Everyone participating
has interesting music all the time. It doesn't matter what
part you sing."
"I
like the structure of the music," said Jenny Wyss-Jones,
special assistant to the vice president for development, who joined
the group in 1995. "You can really hear the melodic lines
and
how the harmonies work."
"There's
something magical when the different parts really lock in,"

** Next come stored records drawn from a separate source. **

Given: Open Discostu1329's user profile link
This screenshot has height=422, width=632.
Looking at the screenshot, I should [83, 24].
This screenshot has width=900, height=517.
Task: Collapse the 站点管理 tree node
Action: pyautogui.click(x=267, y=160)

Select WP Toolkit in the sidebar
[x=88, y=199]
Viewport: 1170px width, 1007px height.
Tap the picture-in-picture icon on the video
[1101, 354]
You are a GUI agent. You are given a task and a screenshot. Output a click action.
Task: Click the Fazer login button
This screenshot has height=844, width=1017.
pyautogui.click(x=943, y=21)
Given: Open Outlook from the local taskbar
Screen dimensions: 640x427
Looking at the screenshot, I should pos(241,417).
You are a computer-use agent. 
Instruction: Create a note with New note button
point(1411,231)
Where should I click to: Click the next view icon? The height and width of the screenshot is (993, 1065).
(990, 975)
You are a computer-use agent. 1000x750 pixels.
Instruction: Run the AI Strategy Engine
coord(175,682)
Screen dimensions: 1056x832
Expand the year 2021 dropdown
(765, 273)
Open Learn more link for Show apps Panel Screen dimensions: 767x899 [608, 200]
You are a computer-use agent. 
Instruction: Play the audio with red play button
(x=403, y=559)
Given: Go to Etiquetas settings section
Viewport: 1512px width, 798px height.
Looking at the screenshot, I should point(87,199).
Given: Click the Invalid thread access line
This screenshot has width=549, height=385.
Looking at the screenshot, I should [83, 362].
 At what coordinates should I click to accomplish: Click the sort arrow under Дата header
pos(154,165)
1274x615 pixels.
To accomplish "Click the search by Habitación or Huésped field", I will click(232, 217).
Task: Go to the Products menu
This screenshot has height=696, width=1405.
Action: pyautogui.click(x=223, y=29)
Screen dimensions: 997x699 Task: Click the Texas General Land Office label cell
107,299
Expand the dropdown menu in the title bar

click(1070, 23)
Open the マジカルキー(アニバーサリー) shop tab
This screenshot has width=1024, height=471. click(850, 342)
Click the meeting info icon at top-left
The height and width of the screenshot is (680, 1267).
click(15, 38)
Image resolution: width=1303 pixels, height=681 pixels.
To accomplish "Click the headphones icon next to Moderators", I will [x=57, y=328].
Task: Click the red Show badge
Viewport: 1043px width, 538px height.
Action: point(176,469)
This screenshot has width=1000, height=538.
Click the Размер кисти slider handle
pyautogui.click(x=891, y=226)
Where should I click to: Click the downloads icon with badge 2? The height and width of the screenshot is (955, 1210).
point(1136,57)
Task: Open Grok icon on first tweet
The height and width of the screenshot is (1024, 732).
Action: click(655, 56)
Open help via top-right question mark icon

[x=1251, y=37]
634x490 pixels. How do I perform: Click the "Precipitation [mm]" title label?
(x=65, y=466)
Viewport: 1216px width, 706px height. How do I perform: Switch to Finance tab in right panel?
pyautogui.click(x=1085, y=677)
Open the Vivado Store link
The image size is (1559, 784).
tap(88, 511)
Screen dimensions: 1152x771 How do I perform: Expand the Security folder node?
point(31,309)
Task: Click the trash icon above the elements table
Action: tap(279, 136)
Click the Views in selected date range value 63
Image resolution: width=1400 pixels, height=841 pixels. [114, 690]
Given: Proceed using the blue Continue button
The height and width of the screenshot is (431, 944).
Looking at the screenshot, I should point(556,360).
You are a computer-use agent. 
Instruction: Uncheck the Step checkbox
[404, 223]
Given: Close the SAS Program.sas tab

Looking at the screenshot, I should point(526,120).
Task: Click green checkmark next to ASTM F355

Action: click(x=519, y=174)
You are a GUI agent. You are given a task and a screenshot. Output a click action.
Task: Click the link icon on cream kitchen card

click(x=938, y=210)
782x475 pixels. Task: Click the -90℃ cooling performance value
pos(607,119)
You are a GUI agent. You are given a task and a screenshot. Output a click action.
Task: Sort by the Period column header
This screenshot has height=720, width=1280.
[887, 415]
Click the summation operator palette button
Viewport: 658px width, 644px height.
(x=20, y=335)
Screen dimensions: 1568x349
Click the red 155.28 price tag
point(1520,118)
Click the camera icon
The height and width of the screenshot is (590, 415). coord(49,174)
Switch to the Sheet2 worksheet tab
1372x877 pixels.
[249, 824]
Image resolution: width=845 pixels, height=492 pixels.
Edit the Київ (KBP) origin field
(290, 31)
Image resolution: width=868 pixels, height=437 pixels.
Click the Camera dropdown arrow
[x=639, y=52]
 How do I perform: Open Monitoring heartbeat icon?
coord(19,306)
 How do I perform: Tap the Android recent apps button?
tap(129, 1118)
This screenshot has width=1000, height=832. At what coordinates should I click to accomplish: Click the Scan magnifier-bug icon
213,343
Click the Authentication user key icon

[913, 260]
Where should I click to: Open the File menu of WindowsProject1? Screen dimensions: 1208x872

said Stanton, who joined the group in 1991. "Instead of just
being a thread out there blowing in the wind, the part that I'm
singing, my line, starts to connect with another thread, to interweave
with someone else's part."
Stanton
said she enjoys the variety of music the group performs, noting
that Sanford describes the sounds of medieval and Renaissance
music as bricks and pearls, respectively.
"The
earlier music is more full-throated and intense; there's
more sound coming out than when we're trying to sound like
choir boys or angels" while performing Renaissance music,
she said.
Christiansen
said he appreciates the historical perspective Walker brings to
the group. "He'll stop and tell you in the middle of
a rehearsal where a chant derives from.
You become a kind
of archaeologist, unearthing the music."
Singing
represents a welcome reprieve from an often challenging day job,
he said. "As a physician, you're often faced with tragedy,
but you have to maintain a level of detachment. I think music
allows some emotional expression that isn't possible [during
the workday]."
Wyss-Jones
also said singing helps balance her work. "Just being involved
in something you can dedicate yourself to
can make you more
focused at work, because you're more fulfilled."